> [Exercise objective]
In this exercise, reproduce the whole listing exactly.

> [Supplied data]
++++
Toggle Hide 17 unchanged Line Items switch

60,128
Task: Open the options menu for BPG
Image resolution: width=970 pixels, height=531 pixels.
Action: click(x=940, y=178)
++++
> [Answer to this task]
Toggle Hide 17 unchanged Line Items switch

60,128
Task: Open the options menu for BPG
Image resolution: width=970 pixels, height=531 pixels.
Action: click(x=940, y=178)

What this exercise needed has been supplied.